Why cannot I not push aside the feeling of dread that sits in the pit of my stomach?
It is the people pleaser part of me. The part that does not like to feel they have let anyone down or feel like I'm trouble. In this case, I do feel I have let the person down. I should have been on top of the situation. Instead I let my personal life get in the way. Perhaps this why I feel so bad now and worrying day and night.
The ridiculous thing is, ultimately I cannot control the situation or the outcome. Everything I do now is just to try my best to resolve it and quickly. I need to let it go - to do the things I can do and stop the constant thinking, worrying and over thinking regarding what is outside my control.
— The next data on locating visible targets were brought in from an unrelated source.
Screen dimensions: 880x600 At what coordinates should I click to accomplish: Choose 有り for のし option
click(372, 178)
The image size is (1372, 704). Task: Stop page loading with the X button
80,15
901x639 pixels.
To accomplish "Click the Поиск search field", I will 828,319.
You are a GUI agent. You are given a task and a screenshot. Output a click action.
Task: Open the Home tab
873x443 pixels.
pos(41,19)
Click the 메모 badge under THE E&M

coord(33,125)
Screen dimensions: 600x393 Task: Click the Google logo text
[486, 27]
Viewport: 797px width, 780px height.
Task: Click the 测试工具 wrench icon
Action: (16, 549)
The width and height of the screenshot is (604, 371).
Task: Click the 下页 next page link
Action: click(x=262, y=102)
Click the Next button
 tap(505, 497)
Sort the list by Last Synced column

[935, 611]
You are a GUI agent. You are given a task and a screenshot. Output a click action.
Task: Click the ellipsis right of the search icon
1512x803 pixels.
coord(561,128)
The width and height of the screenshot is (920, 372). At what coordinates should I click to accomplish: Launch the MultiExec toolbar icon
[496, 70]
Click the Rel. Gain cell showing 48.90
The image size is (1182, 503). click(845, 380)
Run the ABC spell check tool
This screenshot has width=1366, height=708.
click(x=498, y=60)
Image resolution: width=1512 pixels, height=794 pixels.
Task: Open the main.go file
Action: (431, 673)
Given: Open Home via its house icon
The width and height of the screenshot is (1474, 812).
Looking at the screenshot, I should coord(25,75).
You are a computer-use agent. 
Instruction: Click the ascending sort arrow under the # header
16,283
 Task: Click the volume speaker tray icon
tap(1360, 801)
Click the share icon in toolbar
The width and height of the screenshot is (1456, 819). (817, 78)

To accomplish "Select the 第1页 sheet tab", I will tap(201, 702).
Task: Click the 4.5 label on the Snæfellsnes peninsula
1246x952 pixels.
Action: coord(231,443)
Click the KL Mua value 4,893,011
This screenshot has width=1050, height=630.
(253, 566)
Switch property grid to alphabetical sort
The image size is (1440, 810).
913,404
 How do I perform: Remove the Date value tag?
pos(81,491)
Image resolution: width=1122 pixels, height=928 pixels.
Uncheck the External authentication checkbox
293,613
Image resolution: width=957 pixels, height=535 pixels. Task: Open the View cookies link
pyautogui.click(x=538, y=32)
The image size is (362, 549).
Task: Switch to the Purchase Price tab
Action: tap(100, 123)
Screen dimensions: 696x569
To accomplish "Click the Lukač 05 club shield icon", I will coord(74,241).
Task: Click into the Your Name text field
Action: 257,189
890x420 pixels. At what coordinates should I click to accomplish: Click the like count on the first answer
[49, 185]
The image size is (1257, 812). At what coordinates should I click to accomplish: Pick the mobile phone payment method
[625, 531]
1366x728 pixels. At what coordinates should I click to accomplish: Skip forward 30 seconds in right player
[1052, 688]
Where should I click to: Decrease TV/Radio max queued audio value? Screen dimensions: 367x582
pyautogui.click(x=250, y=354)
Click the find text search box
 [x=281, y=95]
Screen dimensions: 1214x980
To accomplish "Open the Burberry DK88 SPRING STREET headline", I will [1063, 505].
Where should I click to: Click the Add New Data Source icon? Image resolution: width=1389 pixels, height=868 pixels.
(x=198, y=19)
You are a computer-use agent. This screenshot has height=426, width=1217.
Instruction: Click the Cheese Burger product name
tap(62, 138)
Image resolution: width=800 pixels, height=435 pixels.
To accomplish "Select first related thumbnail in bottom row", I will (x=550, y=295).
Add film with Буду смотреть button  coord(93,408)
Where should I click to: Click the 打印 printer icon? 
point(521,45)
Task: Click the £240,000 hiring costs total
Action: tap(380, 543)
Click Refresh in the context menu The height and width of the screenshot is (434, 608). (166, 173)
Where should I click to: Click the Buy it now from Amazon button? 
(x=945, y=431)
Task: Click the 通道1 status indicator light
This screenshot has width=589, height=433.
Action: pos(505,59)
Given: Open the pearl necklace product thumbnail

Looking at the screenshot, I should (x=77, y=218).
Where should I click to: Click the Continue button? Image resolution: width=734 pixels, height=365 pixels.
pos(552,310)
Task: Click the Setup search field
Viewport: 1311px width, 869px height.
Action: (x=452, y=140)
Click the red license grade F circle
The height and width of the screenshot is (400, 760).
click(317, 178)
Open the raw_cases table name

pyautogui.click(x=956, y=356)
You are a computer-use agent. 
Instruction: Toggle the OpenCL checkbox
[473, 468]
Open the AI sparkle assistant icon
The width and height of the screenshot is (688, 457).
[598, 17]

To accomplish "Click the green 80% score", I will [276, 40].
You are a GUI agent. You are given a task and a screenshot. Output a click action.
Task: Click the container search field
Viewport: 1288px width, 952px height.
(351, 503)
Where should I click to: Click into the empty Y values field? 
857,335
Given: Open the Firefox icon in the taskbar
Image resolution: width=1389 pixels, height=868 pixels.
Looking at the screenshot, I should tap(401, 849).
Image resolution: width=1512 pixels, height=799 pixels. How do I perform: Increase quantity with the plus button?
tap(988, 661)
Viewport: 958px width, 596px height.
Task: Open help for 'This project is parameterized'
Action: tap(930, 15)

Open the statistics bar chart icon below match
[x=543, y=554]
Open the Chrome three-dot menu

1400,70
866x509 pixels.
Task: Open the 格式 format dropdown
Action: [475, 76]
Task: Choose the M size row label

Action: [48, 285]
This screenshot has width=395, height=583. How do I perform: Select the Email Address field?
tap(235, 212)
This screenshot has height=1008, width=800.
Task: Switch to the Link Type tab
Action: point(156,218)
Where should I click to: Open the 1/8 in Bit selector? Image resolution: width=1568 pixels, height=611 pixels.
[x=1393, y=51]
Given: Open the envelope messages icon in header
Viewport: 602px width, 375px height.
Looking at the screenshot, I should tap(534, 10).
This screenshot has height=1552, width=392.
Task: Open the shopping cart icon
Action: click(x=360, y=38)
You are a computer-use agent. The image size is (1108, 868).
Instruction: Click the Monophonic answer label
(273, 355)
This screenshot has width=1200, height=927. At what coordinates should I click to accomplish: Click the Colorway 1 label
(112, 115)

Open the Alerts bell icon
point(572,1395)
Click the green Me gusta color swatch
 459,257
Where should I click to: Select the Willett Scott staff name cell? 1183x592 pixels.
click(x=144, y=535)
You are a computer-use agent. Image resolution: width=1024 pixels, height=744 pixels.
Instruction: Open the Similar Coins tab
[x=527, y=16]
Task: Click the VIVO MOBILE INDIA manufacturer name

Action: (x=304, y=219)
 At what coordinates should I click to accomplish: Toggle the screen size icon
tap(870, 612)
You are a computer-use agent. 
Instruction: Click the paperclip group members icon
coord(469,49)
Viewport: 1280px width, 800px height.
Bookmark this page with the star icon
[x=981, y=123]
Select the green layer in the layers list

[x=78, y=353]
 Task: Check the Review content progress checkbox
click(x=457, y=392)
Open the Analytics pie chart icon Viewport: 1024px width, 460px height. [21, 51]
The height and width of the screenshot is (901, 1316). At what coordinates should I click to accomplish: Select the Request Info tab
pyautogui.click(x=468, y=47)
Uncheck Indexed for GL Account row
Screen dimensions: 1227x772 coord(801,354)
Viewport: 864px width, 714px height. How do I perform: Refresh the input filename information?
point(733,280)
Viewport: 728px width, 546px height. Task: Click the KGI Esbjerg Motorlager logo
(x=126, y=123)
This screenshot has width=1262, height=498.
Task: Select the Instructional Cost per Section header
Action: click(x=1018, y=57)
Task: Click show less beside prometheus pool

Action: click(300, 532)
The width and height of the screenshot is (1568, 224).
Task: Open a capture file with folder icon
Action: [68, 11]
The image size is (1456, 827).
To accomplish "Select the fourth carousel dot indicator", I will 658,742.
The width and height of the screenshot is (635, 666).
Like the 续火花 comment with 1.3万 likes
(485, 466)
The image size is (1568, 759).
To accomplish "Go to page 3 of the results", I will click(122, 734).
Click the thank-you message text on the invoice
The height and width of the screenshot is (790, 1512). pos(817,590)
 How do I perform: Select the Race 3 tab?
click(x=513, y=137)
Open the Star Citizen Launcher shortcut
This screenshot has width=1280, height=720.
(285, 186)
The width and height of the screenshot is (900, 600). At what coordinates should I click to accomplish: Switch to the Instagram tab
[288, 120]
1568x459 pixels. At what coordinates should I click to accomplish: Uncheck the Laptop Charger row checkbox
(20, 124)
I know this is causing me undue stress - I am not sleeping, have the knot in my stomach, feel the exhaustion and fog in my brain. Worse still is the part of me that wants to flee, to take flight. Looking for new jobs. This doesn't fix anything and I do know that. But my mind has still has the programming to run when I feel anxious. I know I have to fight and this will pass. What will be, will be. No amount of additional worry and angst on my end is going to help.
Anxiety is so irrational. It strips me of my energy, makes me physically and mentally drained. I do my best to keep it at bay. I wish I could just magically stop feeling this way. All I can do is keep pushing and fighting through it. Believe in myself and the affirmations I tell myself over and over again.